Innovation and Investment: the NHS at 60 -- MEDICA - World Forum for Medicine


UK Trade and Investment

Innovation and Investment: the NHS at 60

The opportunities for investment within the UK’s National Health Service (NHS) are increasing as it celebrates its 60th anniversary this year.

It was the most revolutionary concept in British healthcare history. The NHS was a radical new idea: one which promised and delivered the highest standards of free healthcare for all, while making pioneering advances in medical care, treatment and surgery.

A leaflet announcing the introduction of the National Health Service on July 5, 1948, stated simply: “Everyone – rich or poor, man, woman or child – can use it or any part of it. But it is not a ‘charity’. You are all paying for it, mainly as taxpayers, and it will relieve your money worries in times of illness.”

Prior to the introduction of the NHS, most of the British public had to pay to see a GP, and thousands of people died every year of infectious diseases such as pneumonia, meningitis and polio.

Transforming healthcare delivery

In the last 60 years, however, investment and innovation in the service has transformed healthcare delivery; and, as a result, the NHS has been at the forefront of some ground-breaking science, from the first test tube baby to regular heart transplant surgery.

In 1948, a cataract operation meant a week of total immobility for the patient; today, surgery is over within 20 minutes, and most patients leave hospital the same day. In 1958, hip replacements were rare; now, the NHS carries out 1,000 every week.

Crucially, new services and technology have played a vital role in transforming the NHS. The breast-screening programme, introduced in 1988, is estimated to save the lives of 1,400 women a year; while hi-tech robotic equipment performs extraordinarily precise life-saving surgery. Tens of thousands of cancer patients also benefit from improved images provided by Positron Emission Tomography (PET) and Computerized Tomography (CT) – otherwise known as PET/CT scans.
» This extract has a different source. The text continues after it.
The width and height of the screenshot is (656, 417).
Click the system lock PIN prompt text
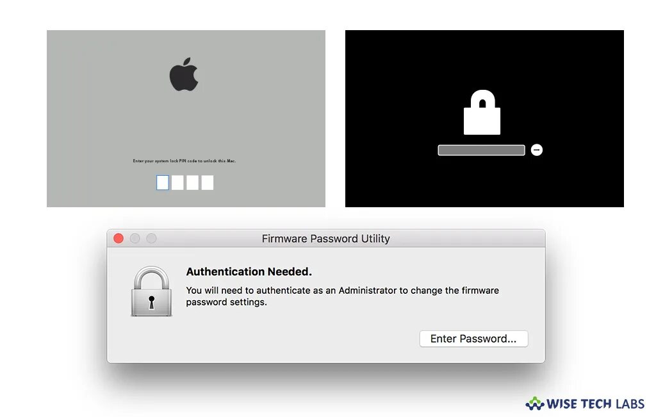click(185, 161)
This emerging technology allows clinicians to ensure the most effective and bespoke treatment for each patient.

Overseas investment in the NHS

Investment is crucial to ensure the health of the NHS. In January 2008, investment in the NHS by private sector firms was welcomed by the government. Mark Britnell, Director of Commissioning at the Department of Health, explained that £250million a year has been allocated for companies looking to offer medical services in cooperation with the NHS. "There is a potential business here worth more than £1 billion for companies to bid into, alongside existing GPs and foundation trusts," he said.

This includes investment from international firms. For instance, in May 2004, Australian company Ramsay Health Care was selected for the largest public sector care contract ever awarded by the NHS. Under the contract, it is estimated that 95,000 NHS patients will have been treated between 2005 and 2010 in 10 NHS Treatment Centres UK-wide for cataract surgery, hernia repair and hip/knee surgery.

Meanwhile, Interhealth Canada’s UK subsidiary provides specialist orthopaedic services to NHS patients at two Treatment Centres in Kidderminster and Runcorn (reducing waiting times in hospitals). And in January 2008, German company Fresenius Medical Care announced that it had been selected by the NHS to manage dialysis care for 12 renal units across the north of England, a pioneering scheme serving more than 400 patients. While benefiting from the company’s expertise in hemodialysis, patients will remain under the care of their NHS physicians. “We are very honoured that Fresenius Medical Care has been chosen to work in partnership with the NHS to manage this innovative renal services program,” says Dr. Emanuele Gatti, Chief Executive Officer for Fresenius. “We now have an outstanding opportunity to improve capacity for hemodialysis patients in the UK and provide easier access to services.”

Ground-breaking treatments

Scientific breakthroughs such as these were never thought possible 60 years ago. Many more are to come. In September 2008, the NHS will introduce the first ever vaccine against cancer: all schoolgirls aged 12 will be offered the vaccine against human papillomavirus (HPV), which causes cervical cancer.

But it’s not only medical breakthroughs that will be important for the long-term future of the NHS (PET-CT technology for cancer patients, for instance, is also expected to benefit cardiac and neurological patients). Even everyday advances in communications have a part to play: at some stage, GPs will be able to send prescriptions electronically to pharmacists, thereby making the dispensing of drugs safer and more convenient.

“Throughout its 60 years, the NHS has continuously evolved to meet the changing needs of the public,” says NHS Chief Executive David Nicholson. “Medical progress, coupled with the hard work and skill of dedicated staff have continually driven up the standards and quality of care, making the National Health Service the envy of the world.”